Atlantic City is slated to see a new college dorm building in the coming years, after local, state and university officials broke ground on a 135,000-square-foot dorm in what’s been dubbed the city’s “Chelsea neighborhood.”

The 416-bed dwelling is slated for a fall 2023 completion. Its originally-scheduled March groundbreaking was delayed as the COVID-19 pandemic forced the closures of universities across the state, and the city’s nine casinos.

This new dorm is part of “Phase II” of Stockton’s Atlantic City campus—the second leg of the $220 million “Atlantic City Gateway Initiative,” which in addition to Stockton University’s campus includes the headquarters for South Jersey Gas and AtlantiCare Urgent Care.

“We’re going to help people in the Chelsea area, people with home ownership, people with small businesses, and a place to make sure it’s safe,” Jon Hanson, who oversaw the creation of the project’s developer, Atlantic City Development Corp., and was named to the recent NJBIZ Real Estate Power 50, said on Wednesday.

Stockton opened its Atlantic City campus in the fall 2018 semester with an academic building, a parking garage and a 533-bed residential complex

“This area is booming, scores of new businesses are coming, development opportunities are happening and we really want to take Atlantic City to the new level,” Atlantic City Mayor Marty Smalls, who is campaigning for reelection for a one-year term, said at the Wednesday morning groundbreaking ceremony.
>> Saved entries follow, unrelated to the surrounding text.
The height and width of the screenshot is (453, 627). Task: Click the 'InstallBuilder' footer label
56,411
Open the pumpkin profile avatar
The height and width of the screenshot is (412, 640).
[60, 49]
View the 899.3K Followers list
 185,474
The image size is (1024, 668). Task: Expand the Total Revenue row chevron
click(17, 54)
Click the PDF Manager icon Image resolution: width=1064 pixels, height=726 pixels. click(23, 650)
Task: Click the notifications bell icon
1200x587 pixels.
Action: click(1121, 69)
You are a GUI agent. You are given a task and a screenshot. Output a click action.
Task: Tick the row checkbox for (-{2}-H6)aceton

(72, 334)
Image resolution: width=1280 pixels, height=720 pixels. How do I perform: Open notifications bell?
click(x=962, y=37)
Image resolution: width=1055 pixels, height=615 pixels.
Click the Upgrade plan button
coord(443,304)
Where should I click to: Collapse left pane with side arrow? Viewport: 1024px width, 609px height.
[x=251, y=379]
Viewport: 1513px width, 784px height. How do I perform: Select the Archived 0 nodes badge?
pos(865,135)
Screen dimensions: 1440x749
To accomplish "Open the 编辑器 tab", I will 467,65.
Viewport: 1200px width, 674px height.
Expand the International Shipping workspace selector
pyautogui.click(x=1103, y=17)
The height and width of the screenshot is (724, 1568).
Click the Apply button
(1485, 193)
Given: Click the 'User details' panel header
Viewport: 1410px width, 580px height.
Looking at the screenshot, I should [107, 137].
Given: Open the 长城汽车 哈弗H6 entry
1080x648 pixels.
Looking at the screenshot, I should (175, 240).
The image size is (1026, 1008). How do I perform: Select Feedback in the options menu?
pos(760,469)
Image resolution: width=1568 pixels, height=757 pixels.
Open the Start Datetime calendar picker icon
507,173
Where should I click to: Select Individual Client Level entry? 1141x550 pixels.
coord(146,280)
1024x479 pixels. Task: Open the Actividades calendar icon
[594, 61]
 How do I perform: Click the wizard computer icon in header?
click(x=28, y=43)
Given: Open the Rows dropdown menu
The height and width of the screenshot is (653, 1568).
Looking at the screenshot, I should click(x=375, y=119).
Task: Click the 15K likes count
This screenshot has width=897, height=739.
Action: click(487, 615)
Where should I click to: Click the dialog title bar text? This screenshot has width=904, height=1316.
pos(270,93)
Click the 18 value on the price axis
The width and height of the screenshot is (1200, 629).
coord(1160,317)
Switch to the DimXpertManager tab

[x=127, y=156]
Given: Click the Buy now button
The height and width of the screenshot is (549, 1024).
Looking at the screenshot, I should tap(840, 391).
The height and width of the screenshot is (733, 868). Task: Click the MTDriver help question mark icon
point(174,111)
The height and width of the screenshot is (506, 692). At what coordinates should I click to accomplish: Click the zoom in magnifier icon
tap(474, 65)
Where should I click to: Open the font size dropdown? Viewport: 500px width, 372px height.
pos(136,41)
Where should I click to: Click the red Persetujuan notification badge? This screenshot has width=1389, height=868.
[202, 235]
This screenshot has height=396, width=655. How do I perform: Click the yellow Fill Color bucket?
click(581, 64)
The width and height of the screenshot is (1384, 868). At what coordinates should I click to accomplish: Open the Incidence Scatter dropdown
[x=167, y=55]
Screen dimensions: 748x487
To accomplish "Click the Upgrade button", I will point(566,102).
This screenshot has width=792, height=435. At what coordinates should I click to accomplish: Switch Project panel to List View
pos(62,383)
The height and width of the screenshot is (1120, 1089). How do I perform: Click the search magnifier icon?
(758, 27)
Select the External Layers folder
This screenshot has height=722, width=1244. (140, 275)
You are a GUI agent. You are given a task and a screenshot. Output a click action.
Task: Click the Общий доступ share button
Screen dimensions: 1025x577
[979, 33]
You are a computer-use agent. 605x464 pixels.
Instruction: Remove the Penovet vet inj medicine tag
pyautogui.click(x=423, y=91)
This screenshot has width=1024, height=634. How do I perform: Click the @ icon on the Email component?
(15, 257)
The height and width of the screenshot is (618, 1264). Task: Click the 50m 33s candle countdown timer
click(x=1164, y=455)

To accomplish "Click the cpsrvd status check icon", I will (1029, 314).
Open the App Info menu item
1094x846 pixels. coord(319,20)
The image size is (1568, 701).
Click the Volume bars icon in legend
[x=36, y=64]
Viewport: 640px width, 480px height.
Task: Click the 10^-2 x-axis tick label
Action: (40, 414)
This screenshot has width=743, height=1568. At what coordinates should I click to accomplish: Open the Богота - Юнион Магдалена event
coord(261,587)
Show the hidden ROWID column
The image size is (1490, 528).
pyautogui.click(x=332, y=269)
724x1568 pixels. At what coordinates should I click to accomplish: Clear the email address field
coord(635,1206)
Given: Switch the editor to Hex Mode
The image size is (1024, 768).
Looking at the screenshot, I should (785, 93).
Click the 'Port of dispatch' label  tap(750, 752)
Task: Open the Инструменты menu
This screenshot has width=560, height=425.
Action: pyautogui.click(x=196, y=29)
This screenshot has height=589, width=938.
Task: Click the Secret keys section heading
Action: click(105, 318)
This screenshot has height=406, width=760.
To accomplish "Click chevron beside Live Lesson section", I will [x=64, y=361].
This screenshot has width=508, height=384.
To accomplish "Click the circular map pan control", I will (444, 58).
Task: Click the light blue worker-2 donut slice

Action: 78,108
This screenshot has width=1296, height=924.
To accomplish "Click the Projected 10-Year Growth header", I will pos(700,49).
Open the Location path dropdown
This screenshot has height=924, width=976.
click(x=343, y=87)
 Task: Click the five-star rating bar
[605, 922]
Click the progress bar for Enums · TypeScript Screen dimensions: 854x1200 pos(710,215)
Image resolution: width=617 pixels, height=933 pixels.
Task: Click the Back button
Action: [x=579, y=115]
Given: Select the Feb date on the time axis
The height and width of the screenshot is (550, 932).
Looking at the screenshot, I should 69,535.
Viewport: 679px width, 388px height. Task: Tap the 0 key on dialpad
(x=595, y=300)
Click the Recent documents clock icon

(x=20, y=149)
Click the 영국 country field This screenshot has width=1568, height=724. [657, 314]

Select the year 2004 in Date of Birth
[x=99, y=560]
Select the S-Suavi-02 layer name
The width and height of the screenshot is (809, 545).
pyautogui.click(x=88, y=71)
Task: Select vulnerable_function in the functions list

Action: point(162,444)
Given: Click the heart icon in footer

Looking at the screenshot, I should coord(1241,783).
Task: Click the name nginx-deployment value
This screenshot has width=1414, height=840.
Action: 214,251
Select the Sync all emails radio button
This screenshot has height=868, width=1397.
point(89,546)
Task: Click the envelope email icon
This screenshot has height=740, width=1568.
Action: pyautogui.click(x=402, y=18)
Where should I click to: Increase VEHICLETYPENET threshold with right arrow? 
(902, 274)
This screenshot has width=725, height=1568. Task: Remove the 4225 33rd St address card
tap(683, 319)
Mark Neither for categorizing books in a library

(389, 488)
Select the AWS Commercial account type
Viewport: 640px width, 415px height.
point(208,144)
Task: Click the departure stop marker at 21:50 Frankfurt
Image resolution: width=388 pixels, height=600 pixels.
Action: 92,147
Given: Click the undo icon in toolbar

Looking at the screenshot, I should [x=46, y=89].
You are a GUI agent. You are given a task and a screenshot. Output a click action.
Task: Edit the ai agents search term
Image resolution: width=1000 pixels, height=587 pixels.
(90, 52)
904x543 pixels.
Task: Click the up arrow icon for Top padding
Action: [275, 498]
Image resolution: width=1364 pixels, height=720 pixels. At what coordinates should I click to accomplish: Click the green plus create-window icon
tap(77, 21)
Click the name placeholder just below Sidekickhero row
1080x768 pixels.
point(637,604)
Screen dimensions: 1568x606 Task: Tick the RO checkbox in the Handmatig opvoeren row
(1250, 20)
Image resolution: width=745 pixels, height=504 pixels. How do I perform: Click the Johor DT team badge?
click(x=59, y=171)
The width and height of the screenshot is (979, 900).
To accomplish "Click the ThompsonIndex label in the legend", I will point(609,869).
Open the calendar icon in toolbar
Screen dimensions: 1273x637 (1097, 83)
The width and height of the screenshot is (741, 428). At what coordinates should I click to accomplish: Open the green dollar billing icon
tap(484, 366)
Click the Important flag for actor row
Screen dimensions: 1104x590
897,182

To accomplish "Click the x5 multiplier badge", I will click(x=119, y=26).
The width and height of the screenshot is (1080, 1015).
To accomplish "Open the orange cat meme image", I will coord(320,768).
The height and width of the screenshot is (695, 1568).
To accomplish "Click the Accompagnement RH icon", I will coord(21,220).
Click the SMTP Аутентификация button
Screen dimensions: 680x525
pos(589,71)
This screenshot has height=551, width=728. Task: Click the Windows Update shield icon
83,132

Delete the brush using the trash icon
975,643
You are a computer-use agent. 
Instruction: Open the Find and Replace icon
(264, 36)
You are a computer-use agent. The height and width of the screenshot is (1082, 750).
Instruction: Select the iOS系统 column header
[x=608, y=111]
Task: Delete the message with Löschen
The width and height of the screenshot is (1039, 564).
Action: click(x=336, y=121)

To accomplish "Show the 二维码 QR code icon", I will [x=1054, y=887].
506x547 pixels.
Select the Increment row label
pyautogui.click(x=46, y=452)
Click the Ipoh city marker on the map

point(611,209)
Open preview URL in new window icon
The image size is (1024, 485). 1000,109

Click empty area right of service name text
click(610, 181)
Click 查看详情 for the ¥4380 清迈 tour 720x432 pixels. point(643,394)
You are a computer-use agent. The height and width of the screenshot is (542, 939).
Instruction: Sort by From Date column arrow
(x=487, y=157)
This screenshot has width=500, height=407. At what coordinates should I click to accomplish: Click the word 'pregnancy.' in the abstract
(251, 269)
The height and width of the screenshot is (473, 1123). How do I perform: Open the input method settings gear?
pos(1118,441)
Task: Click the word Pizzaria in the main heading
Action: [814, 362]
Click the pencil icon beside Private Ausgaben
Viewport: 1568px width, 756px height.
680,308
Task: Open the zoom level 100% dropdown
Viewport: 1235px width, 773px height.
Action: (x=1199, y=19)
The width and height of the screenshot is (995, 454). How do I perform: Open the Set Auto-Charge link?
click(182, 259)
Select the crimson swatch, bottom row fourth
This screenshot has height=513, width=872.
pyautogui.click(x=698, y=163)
Atlantic City has been under state oversight since 2016, an arrangement entered during the administration of then-Gov. Chris Christie, a Republican, after the closure of five casinos cratered the city’s tax revenue and pushed it to the brink of bankruptcy.

The Department of Community Affairs – under the watch of its commissioner, Lt. Gov. Sheila Oliver – has pushed for a more collaborative approach with local officials, rather than top-down control in the city.

“This structure is going to represent an expansion of this whole corridor,” Oliver said on Wednesday. “You are going to see businesses want to begin to local themselves all along this corridor.”

The project was able to move forward after Gov. Phil Murphy signed a $32.7 billion budget covering through June 30, 2021, which restored $4.6 million to Stockton’s Phase II project.